05/07/2024 | News release | Distributed by Public on 05/07/2024 05:20
On 25 March 2024, the Department for Science, Innovation and Technology (DSIT) published new guidance on procuring and deploying AI technology and systems responsibly in the HR and recruitment sector. The guidance is aimed at a non-technical audience.
Developed with feedback and contributions from the ICO, EHRC, Ada Lovelace Institute, APSCo UK, Autistics, CIPD and REC, this guidance warns that though AI-enabled tools are great assets to the recruitment process, these technologies also expose companies to novel ethical risks. To help combat them, it highlights various assurance mechanisms that can be used at each stage of procurement and deployment. These mechanisms can provide organisations with the tools, processes and metrics to evaluate the performance of AI systems, manage risks and ensure compliance with statutory and regulatory requirements.
The guidance further highlights that the procurement, deployment and use of AI should adhere to the UK government's five regulatory principles:
The guidance emphasises the risks that come with the use of AI in recruitment - the biggest of these being unfair bias and discrimination against applicants, particularly those whose age, disability, socioeconomic status or religion mean they may not be proficient in, or have access to, technology. While AI has great potential, its use should be balanced against the risk of digital exclusion of these groups of individuals. Work should be done to combat this risk.
An article in the Financial Times entitled "For young people, the job search has never been so miserable" by Margaret Heffernan gives an insight into some of the problems of relying on AI to sift candidates in the recruitment process. It refers to a 2021 study by Harvard Business School that revealed 90% of employers use automated tracking software to sift through applications despite most acknowledging that these systems vet out qualified candidates simply because they do not match the precise criteria in the job description. With automated systems also not often giving feedback, many potentially good candidates are being missed at early stages of the recruitment process.

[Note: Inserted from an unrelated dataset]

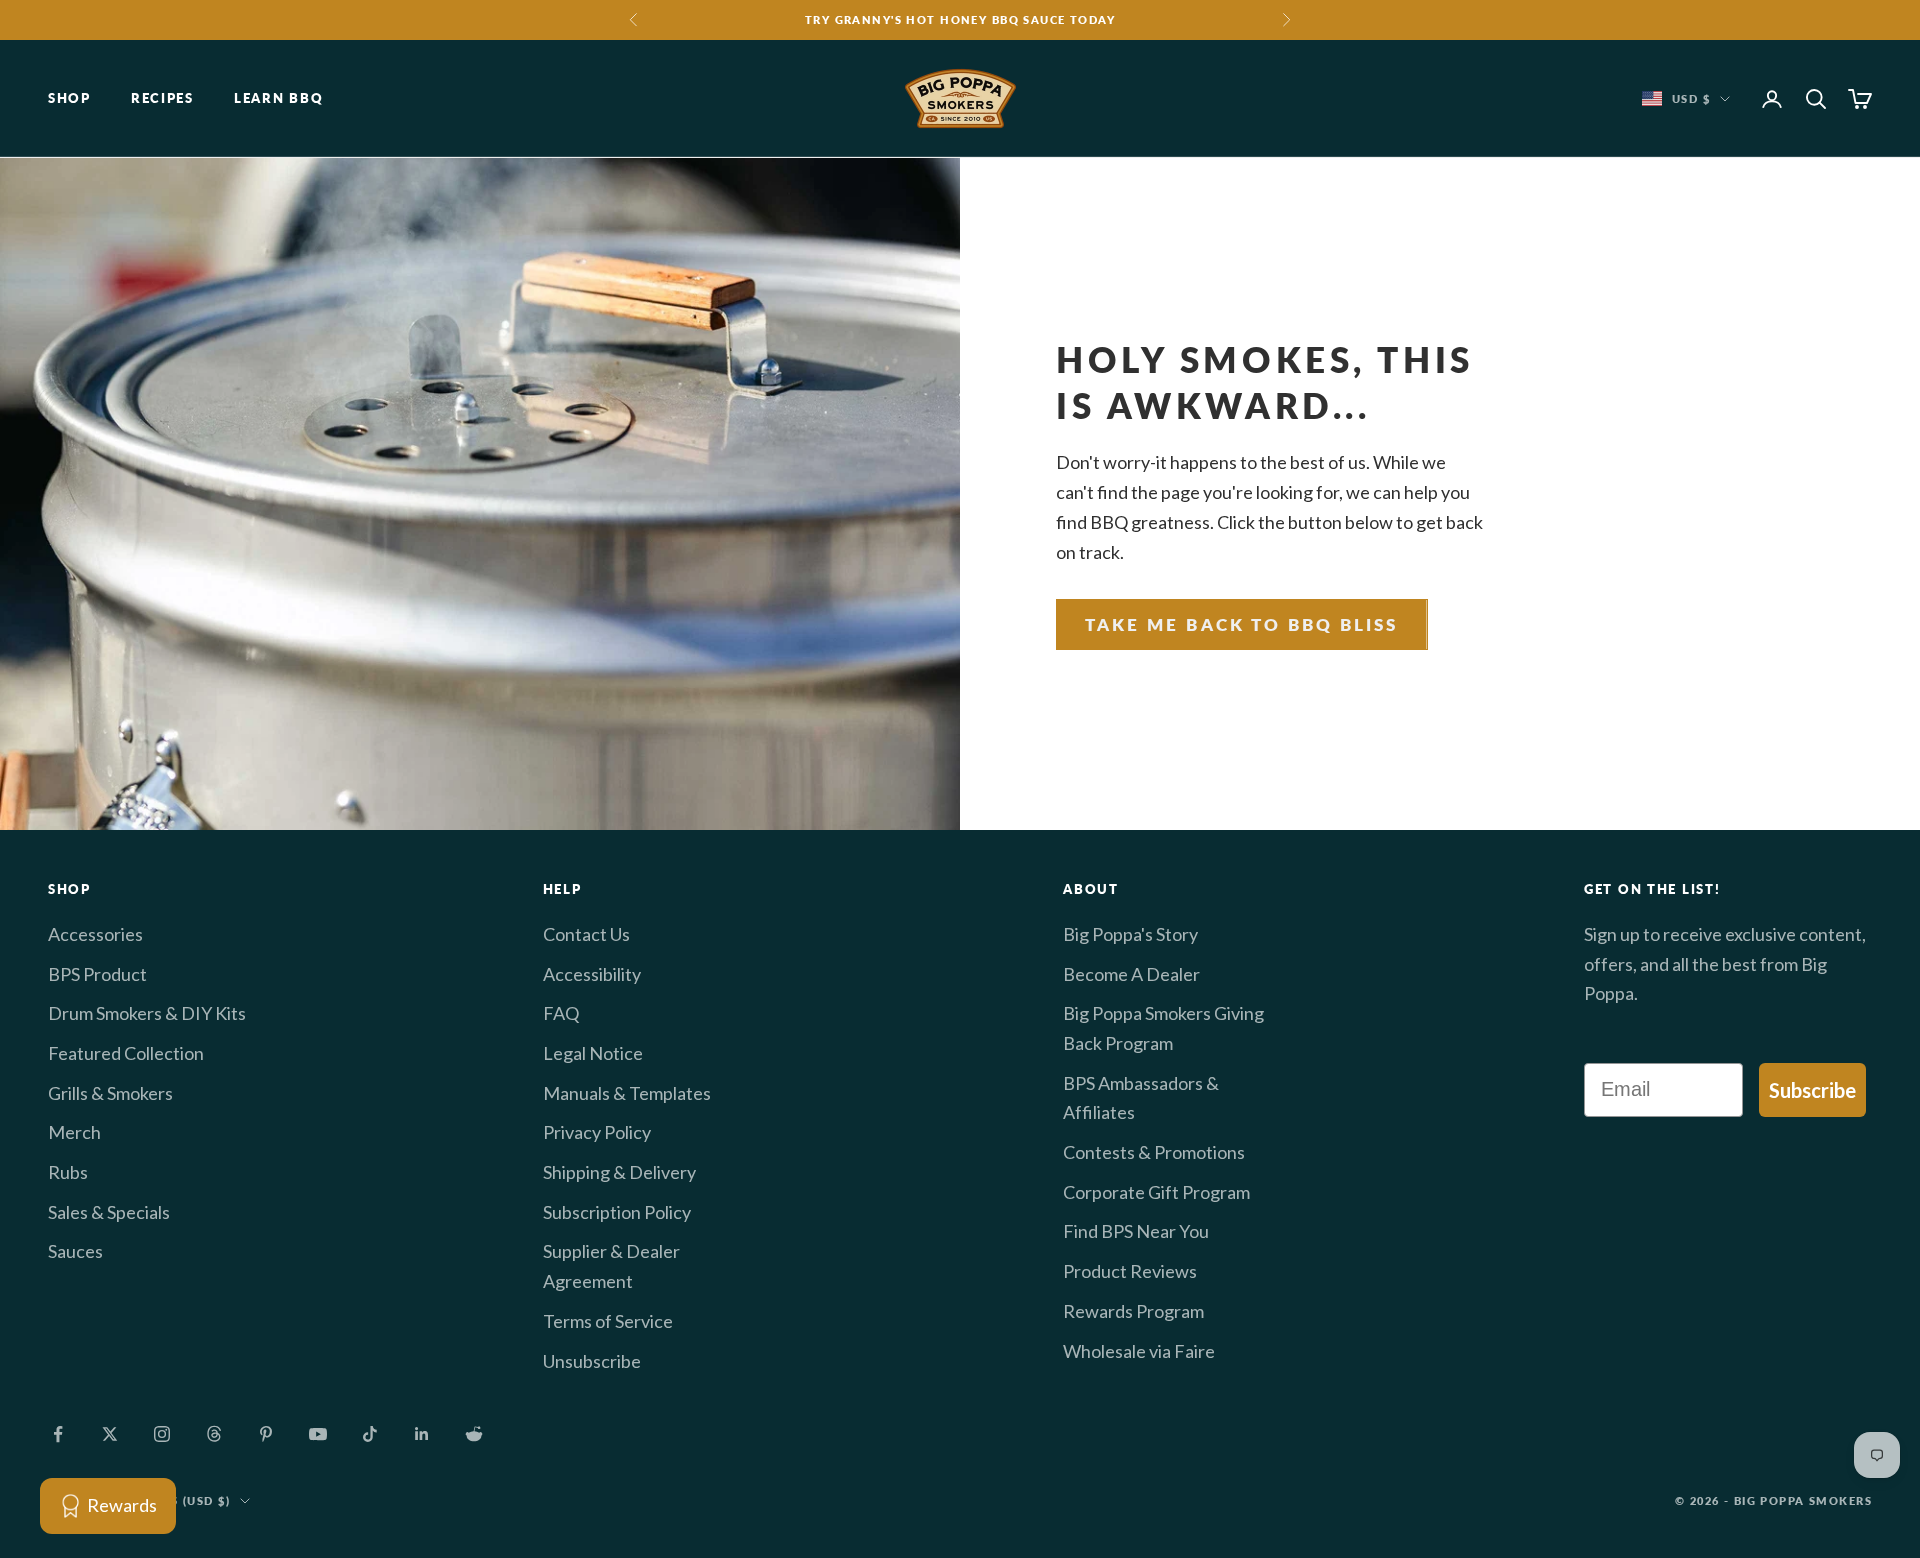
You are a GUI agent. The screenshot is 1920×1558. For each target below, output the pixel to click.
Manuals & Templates (627, 1093)
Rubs (68, 1172)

To help organisations minimise these risks, the guide contains an annex with a non-exhaustive list of AI tools used in recruitment processes and their associated problems.
The guide identifies various assurance mechanisms that should be used at each stage of the procurement and deployment process, and provides examples and links to third party resources of templates for each of them.
Such mechanisms include:
The mechanism(s) needed will vary depending on which stage of procurement or deployment of the AI system an organisation is at. The guide breaks down which of these may be helpful at each stage with some useful examples.
Alongside this, the guide also explains what organisations should consider at each stage of procurement and deployment of AI systems.
Prior to procuring any AI system, organisations should consider their desired purposes and output and whether the system's functionality can produce them.
Consideration must also be given prior to procurement to applicant accessibility requirements and any reasonable adjustments potentially required to ensure applicants with protected characteristics are not disadvantaged. Failure to do this may lead to organisations being found to have breached the Equality Act 2010. The guidance additionally encourages organisations to consider whether their AI system will involve solely automated decision-making and, if so, whether a data protection impact assessment should be completed prior to procurement.
Moving on to the stage of seeking tenders to supply an AI system, organisations will need to consider the accuracy of the system, any risks that accompany it, and its performance and capabilities. Transparency again is key here to ensure organisations properly alert candidates to any risks with the system that arise from these considerations.
Before deploying a third-party AI system, the guide recommends that organisations run a pilot with potential users. One objective of such a pilot should be to ensure that the employees who will be using the system come away from the pilot clear on the purpose, functionality and outputs of the system, and that feedback is collected from them on any initial issues.
Further, an assessment should be carried out against equality outcomes to identify any learnt bias or inaccuracies produced by the system towards groups with protected characteristics under the Equality Act 2010. Not only will this allow any such bias to be addressed early on, but it will also help to identify any reasonable adjustments that may need to be made for applicants with protected characteristics so that these may be implemented before the system is rolled out in full.
Once the AI system is fully rolled out, ongoing monitoring will be necessary to ensure any errors or bugs that reduce the system's effectiveness can be fixed. User feedback should be continuously sought to help with this.